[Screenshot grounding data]

*****

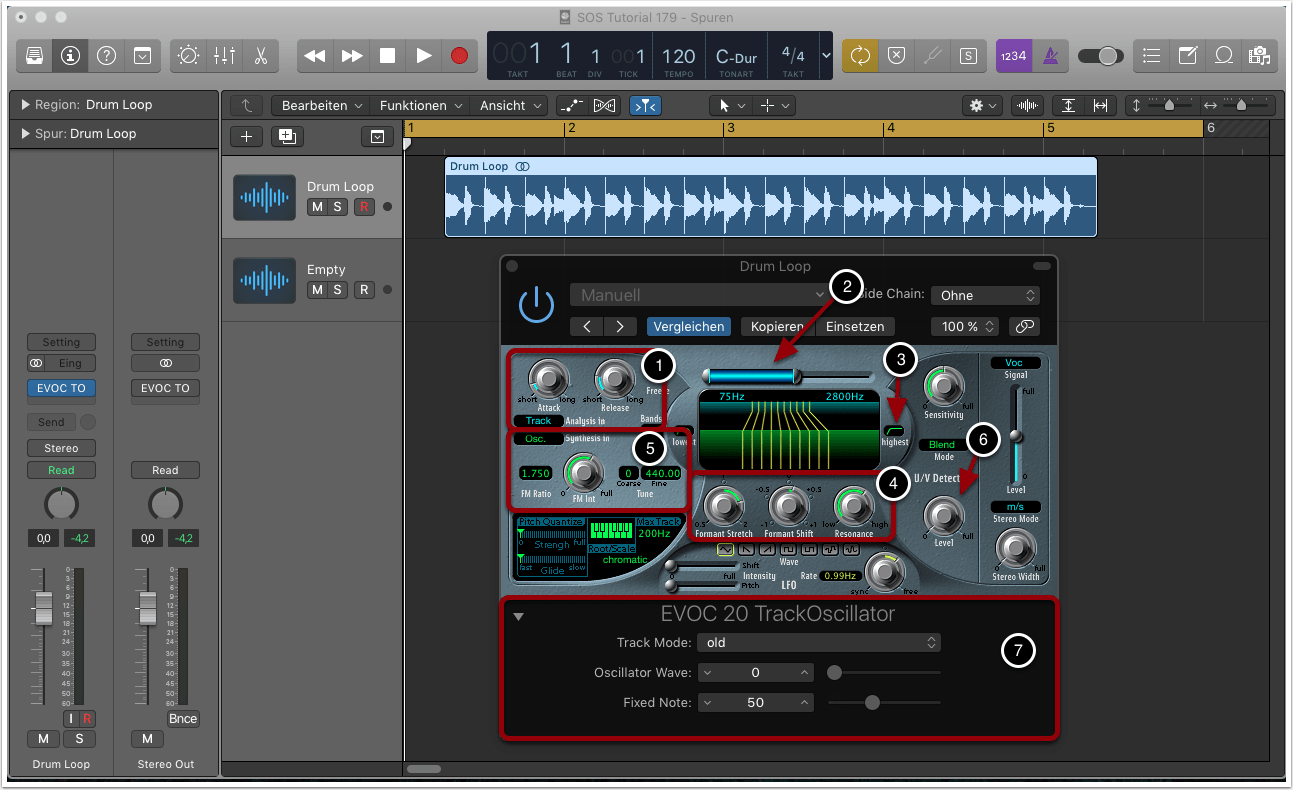Click the Vergleichen button

(x=687, y=327)
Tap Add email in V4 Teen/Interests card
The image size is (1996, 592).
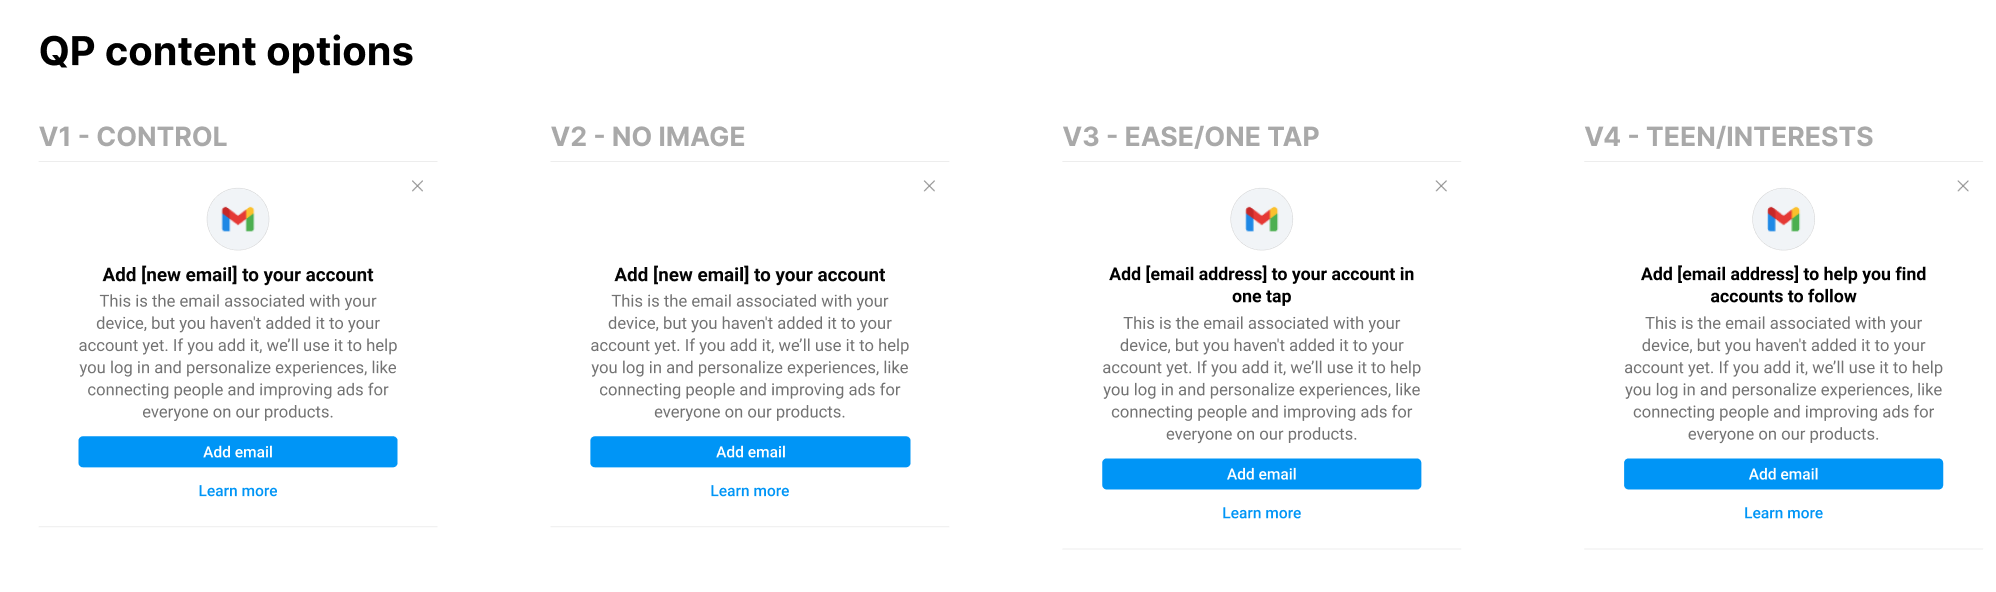point(1783,474)
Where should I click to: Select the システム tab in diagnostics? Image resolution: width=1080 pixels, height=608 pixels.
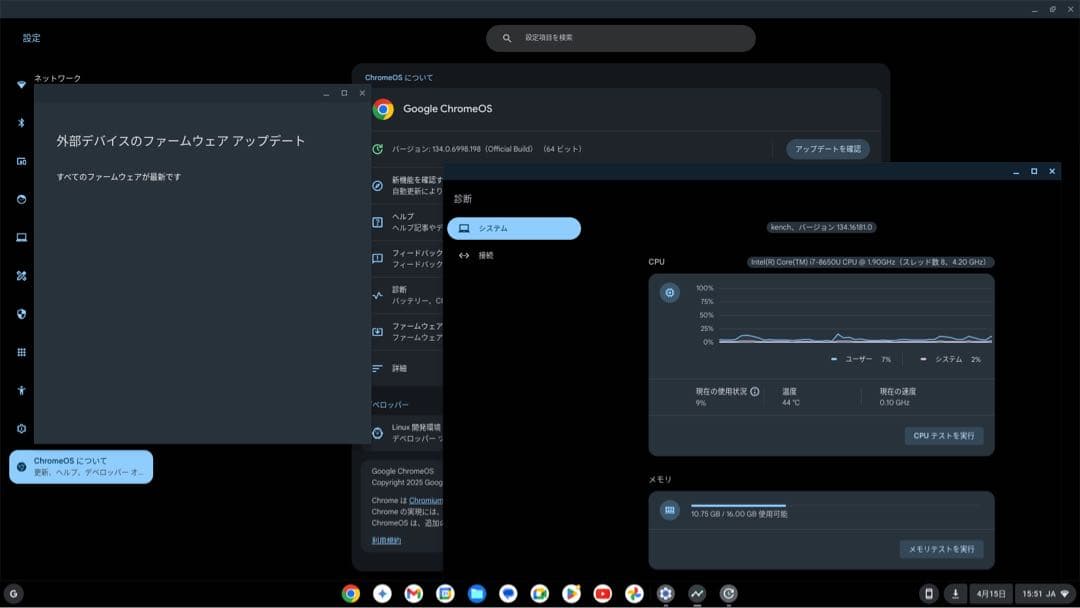coord(513,228)
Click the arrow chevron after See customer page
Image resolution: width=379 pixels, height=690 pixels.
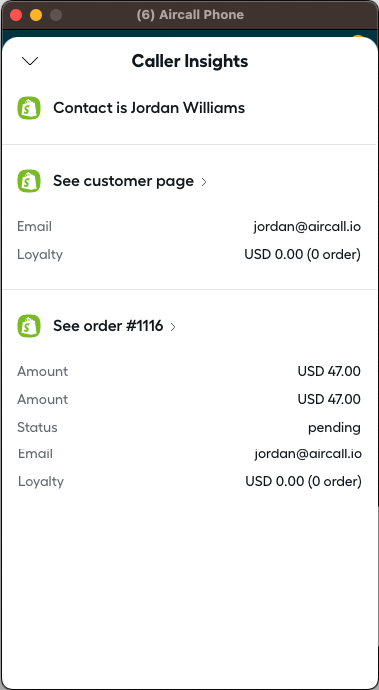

*****

Give back, word for word, the lines from the one with "Where should I" to the end of the records above, and no pictures.

Where should I click to: Select the システム tab in diagnostics? Image resolution: width=1080 pixels, height=608 pixels.
coord(513,228)
Click the arrow chevron after See customer page
Image resolution: width=379 pixels, height=690 pixels.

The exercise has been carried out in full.